Consider the relationship between David and Dorothy. Why does Dorothy insist to Julia that when David was a baby, “I couldn’t take my eyes off him; I couldn’t put him down for more than a minute” (31)? When Dorothy explains in her letter to David, “I chose to keep you” (343), how does that clarify her feelings for him? What pieces of their shared history has David neglected in his search for family?

Discuss David’s lifelong fascination with collecting and curating objects. Why is he drawn to objects that say, “This is some small piece of where I began” (34)? How does David’s urge to collect relate to the uncertainty of his origins?

Consider the setting of the novel: Coventry, England, from 1943 to 2000. How does Coventry look and feel in the novel? How does the town grow and change in David’s lifetime?

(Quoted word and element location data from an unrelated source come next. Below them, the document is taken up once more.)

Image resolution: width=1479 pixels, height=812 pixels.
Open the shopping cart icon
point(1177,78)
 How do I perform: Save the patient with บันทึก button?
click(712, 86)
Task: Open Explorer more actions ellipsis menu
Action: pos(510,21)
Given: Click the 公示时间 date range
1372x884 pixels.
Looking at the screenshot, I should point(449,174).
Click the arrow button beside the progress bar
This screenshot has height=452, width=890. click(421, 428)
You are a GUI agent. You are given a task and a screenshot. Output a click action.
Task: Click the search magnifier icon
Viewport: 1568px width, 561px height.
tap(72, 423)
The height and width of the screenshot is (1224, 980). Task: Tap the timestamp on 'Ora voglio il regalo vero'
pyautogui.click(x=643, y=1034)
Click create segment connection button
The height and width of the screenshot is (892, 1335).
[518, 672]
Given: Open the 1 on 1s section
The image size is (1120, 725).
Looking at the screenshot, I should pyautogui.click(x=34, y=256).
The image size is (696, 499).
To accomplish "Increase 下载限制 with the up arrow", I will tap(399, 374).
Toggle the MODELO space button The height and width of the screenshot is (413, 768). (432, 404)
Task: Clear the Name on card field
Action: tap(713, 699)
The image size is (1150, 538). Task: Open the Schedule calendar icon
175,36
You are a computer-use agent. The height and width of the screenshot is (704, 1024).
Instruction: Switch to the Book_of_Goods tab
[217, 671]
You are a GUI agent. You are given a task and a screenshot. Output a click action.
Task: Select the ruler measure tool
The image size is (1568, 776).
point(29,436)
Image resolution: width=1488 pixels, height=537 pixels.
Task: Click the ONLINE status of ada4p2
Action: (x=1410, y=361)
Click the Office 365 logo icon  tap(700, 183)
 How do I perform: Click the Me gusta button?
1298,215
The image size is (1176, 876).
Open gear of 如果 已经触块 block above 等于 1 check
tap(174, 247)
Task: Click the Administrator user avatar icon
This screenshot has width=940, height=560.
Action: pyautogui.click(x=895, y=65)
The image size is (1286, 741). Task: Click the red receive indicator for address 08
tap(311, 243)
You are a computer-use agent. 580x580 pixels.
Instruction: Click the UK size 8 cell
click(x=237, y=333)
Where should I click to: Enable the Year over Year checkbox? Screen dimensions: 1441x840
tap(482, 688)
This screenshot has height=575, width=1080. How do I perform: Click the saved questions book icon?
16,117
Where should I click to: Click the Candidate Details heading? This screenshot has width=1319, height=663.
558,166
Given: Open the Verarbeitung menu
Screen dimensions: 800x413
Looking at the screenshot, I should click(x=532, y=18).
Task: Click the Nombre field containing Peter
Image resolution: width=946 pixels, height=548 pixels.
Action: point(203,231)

As Aunt Julia teaches young David to dance, she reminisces about her brief marriage to Major William Pearson during World War II. Why does Julia describe her courtship and marriage as taking place over a single dance? What does Julia’s story imply about the workings of memory and mourning?

“I’m going to be a geologist,” Eleanor tells David when they meet (68). How do Eleanor’s career aspirations compare to David’s? Where do their areas of study overlap and diverge?

Julia, Dorothy, and David all cope with romances fraught with separations, whether due to war, death, or distant borders. How does each character handle a long-distance romance? Which love stories turn out well, and which are doomed to sadness?

Discuss the scene in which Aunt Julia tells David the story of his birth. How does the secret come to light? How does David handle this moment of revelation, and how does Dorothy? What regrets do David and Dorothy express when the truth comes out, and how do they eventually reconcile?

Consider Eleanor’s relationship with her parents, Ivy and Stewart. What are the roots of the conflict between Ivy and Eleanor? What is Stewart’s role within this tense household? How does Eleanor’s family history influence her relationship with her daughter, Kate, which David calls “uneventful” (316)?

When David starts searching for his birth mother, “He discovered that history’s secrets are not always easily found, that all the archives in the world weren’t enough when he didn’t even know who or what he was looking for, or where he should be looking” (128). Discuss the phases of David’s search for Mary Friel. Which clues help David in his search, and which lead him down the wrong path? How does the Internet change the direction of his quest?

As David reels from learning the secret of his birth, he believes that Eleanor “doesn’t keep any secrets from” him (153). Does Eleanor seem to divulge everything to David? Or might she keep some secrets of her own? Explain.

Consider David’s career path at Coventry Museum, from his beginnings as a junior curatorial assistant in 1964 to his layoff in 1986. What career goals does David have as a young man? How does he handle career setbacks, including Anna’s promotion and his layoff?

David never tells Eleanor the secret of his dangerous entanglement with Anna and Chris. What is the impact of the secret upon David and Eleanor’s marriage? Does keeping a secret of his own help David understand Dorothy’s secrets? Why or why not?

Consider David and Eleanor’s trip to Donegal to meet Mary Friel. What changes when Mary tells David, “Most girls would have given false names to the nurses, you know” (359)? Why does this false name end David’s search? How does his lovemaking with Eleanor in the novel’s final scene suggest another kind of beginning?

Discuss the meaning of the title So Many Ways to Begin. What various possibilities of beginnings does the novel put forth? When does the author propose multiple beginnings, and why? What ending does the novel also explore?